OBJECTIF DE L'EXERCICE - Mettez à jour toutes ces lignes en remplaçant « Where should I click to » par « Which spot should I click to », sans modifier quoi que ce soit d'autre. Ne reprenez pas les images dans votre réponse.

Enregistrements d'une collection
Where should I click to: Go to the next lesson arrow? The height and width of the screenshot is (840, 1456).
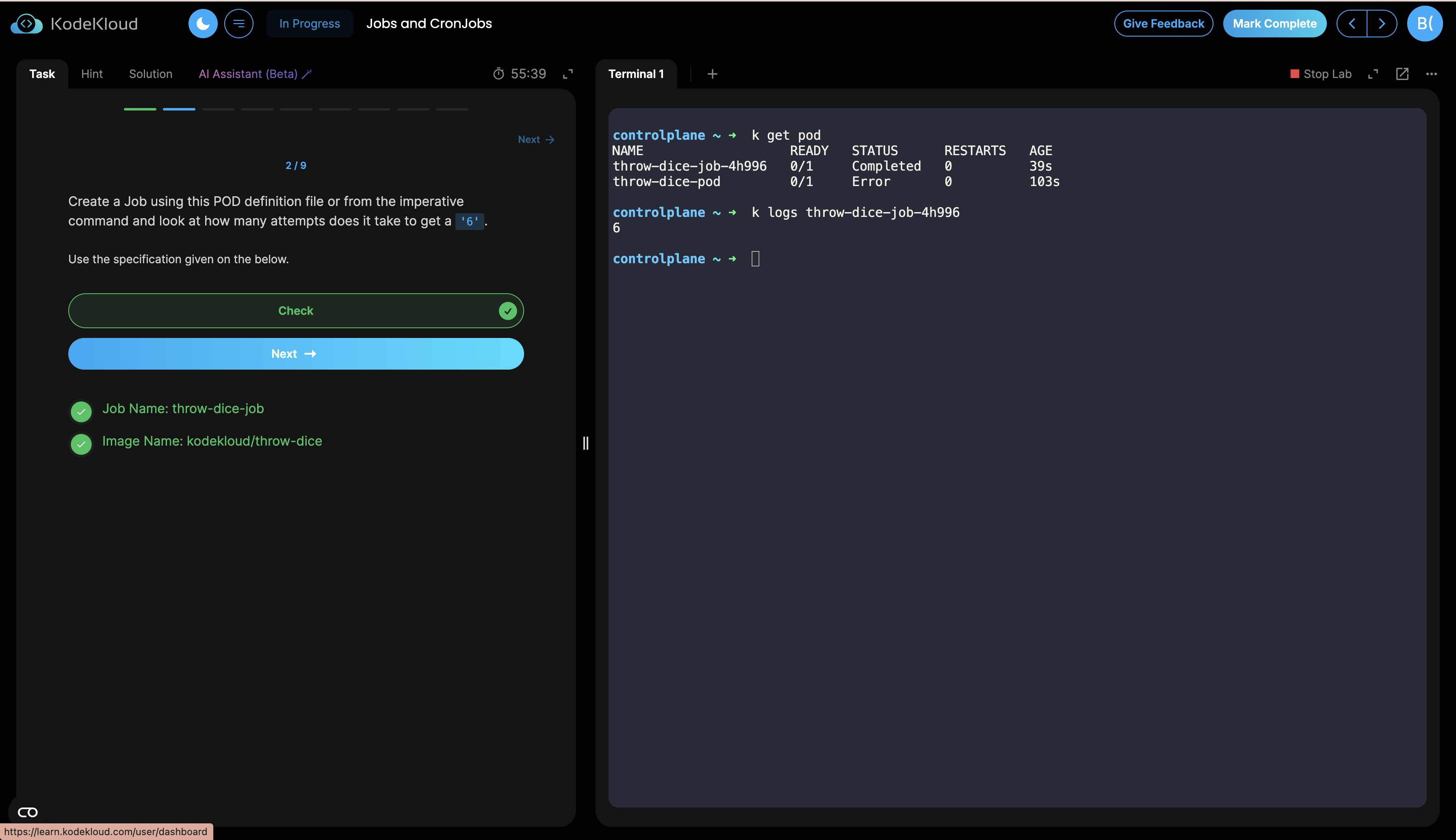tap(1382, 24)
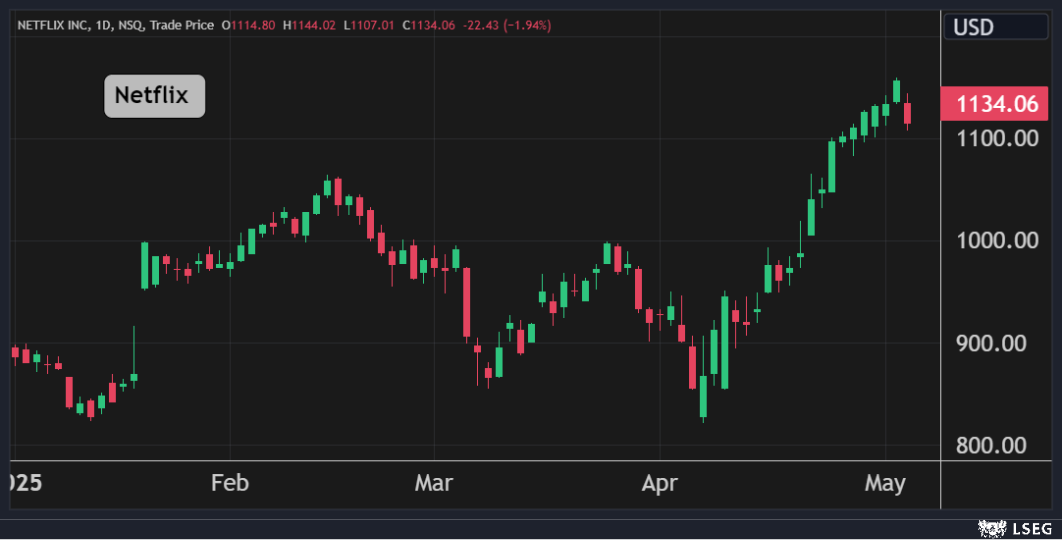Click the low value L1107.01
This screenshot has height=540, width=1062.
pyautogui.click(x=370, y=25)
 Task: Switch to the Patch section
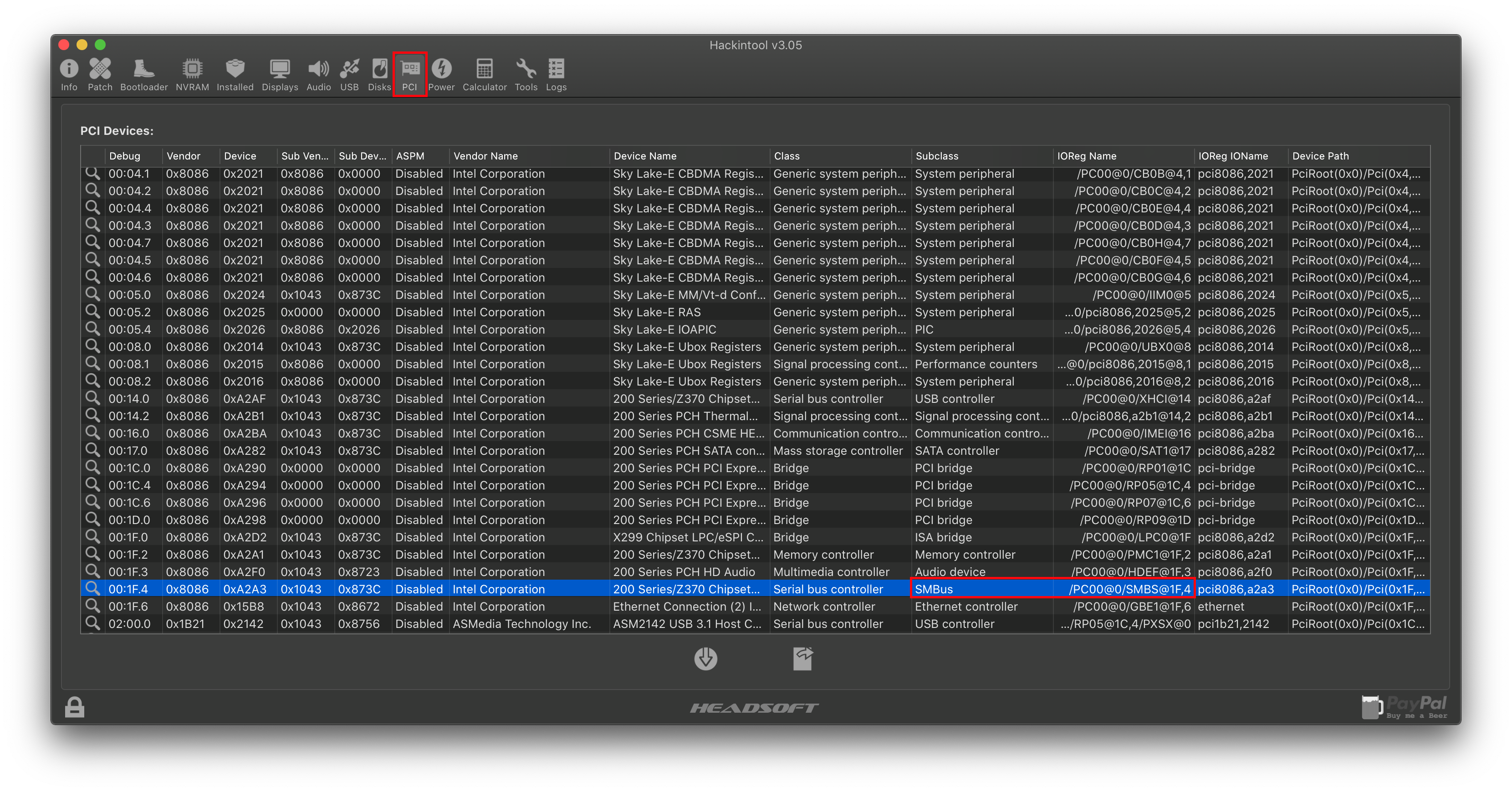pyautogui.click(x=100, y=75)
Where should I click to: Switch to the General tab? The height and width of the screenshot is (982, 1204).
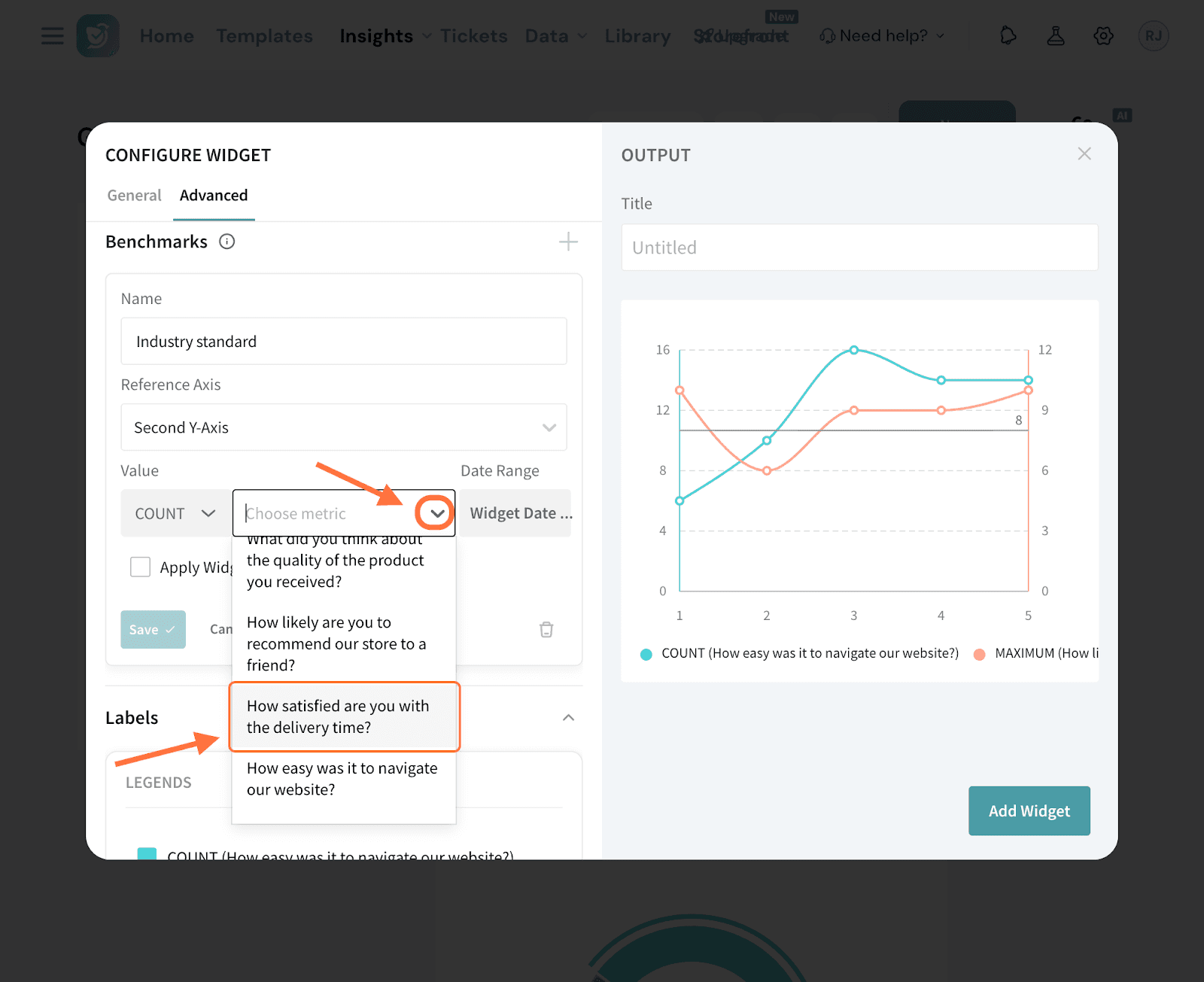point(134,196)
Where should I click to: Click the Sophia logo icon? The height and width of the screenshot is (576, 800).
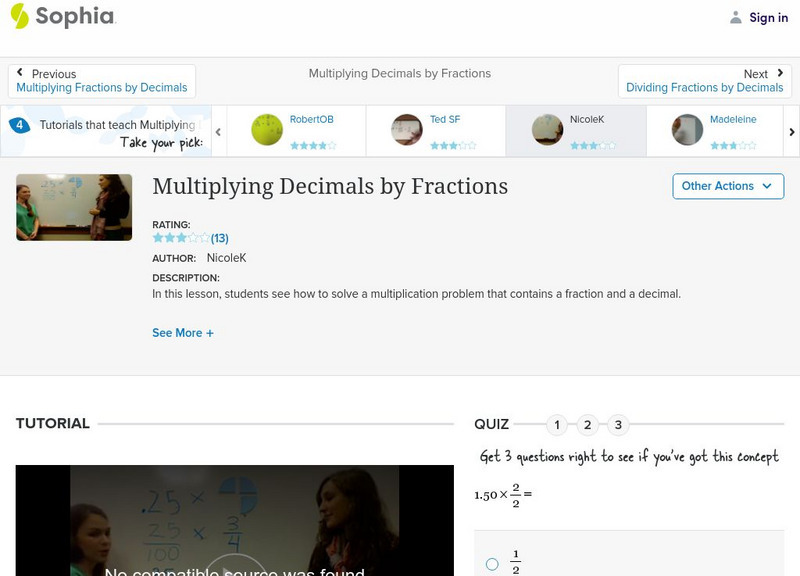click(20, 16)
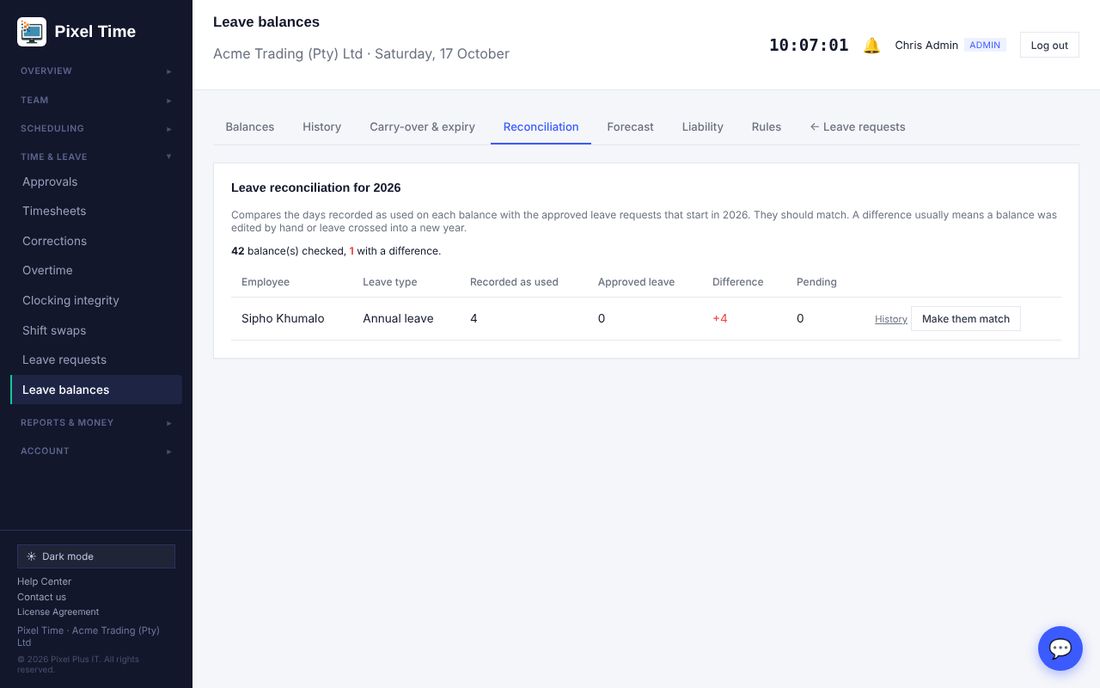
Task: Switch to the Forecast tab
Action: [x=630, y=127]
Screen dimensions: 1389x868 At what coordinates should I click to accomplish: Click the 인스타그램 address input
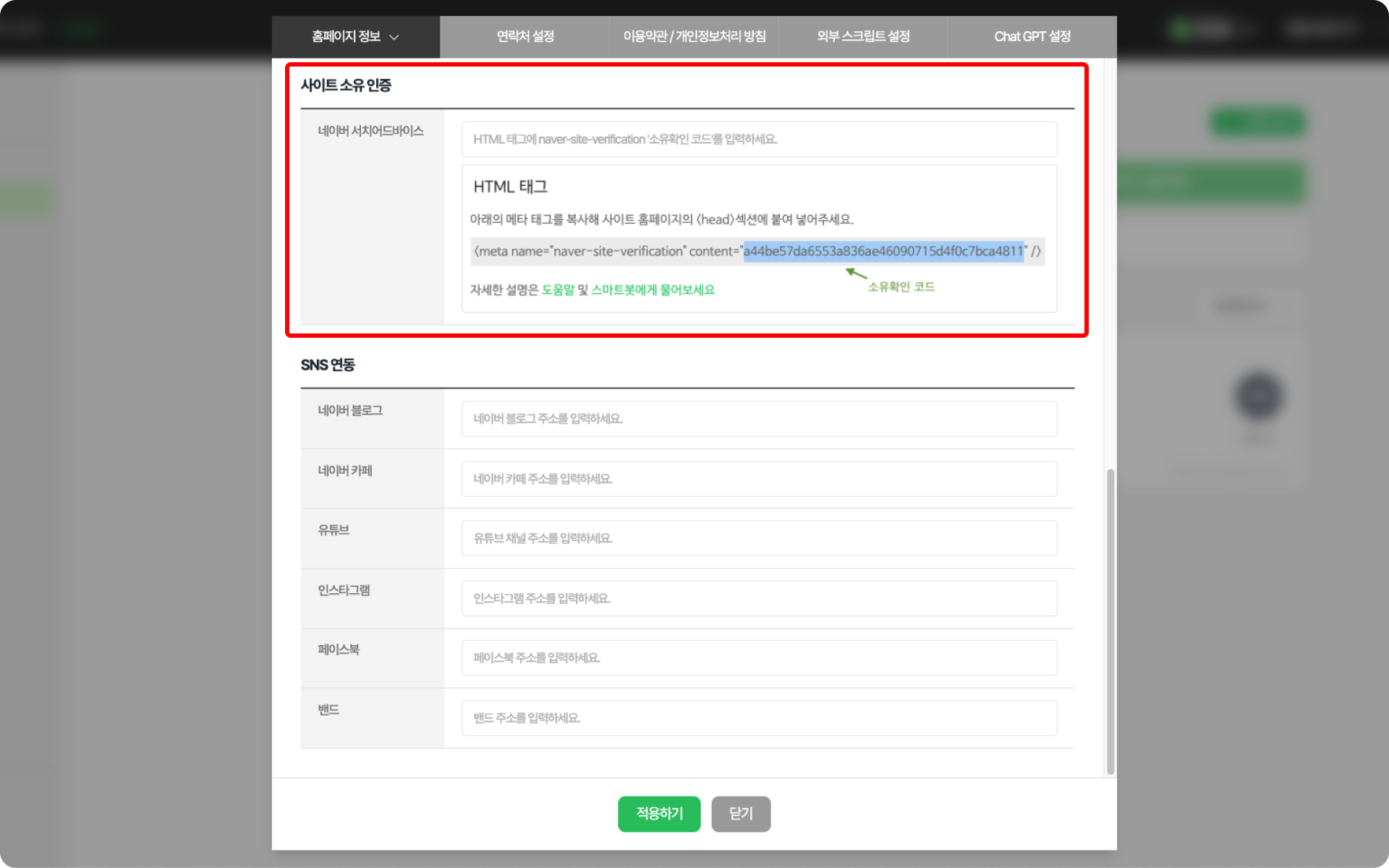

SOLUTION DU PROBLÈME -
Which spot should I click to: Go to the next lesson arrow? The height and width of the screenshot is (840, 1456).
tap(1382, 24)
Click the low value L1107.01
This screenshot has height=540, width=1062.
pyautogui.click(x=370, y=25)
 Task: Switch to the Patch section
pyautogui.click(x=100, y=75)
Which spot should I click to: Switch to the General tab? The height and width of the screenshot is (982, 1204).
point(134,196)
Which spot should I click to: Click the Sophia logo icon? The height and width of the screenshot is (576, 800).
click(20, 16)
Task: Switch to the Forecast tab
Action: [x=630, y=127]
Screen dimensions: 1389x868 At what coordinates should I click to accomplish: Click the 인스타그램 address input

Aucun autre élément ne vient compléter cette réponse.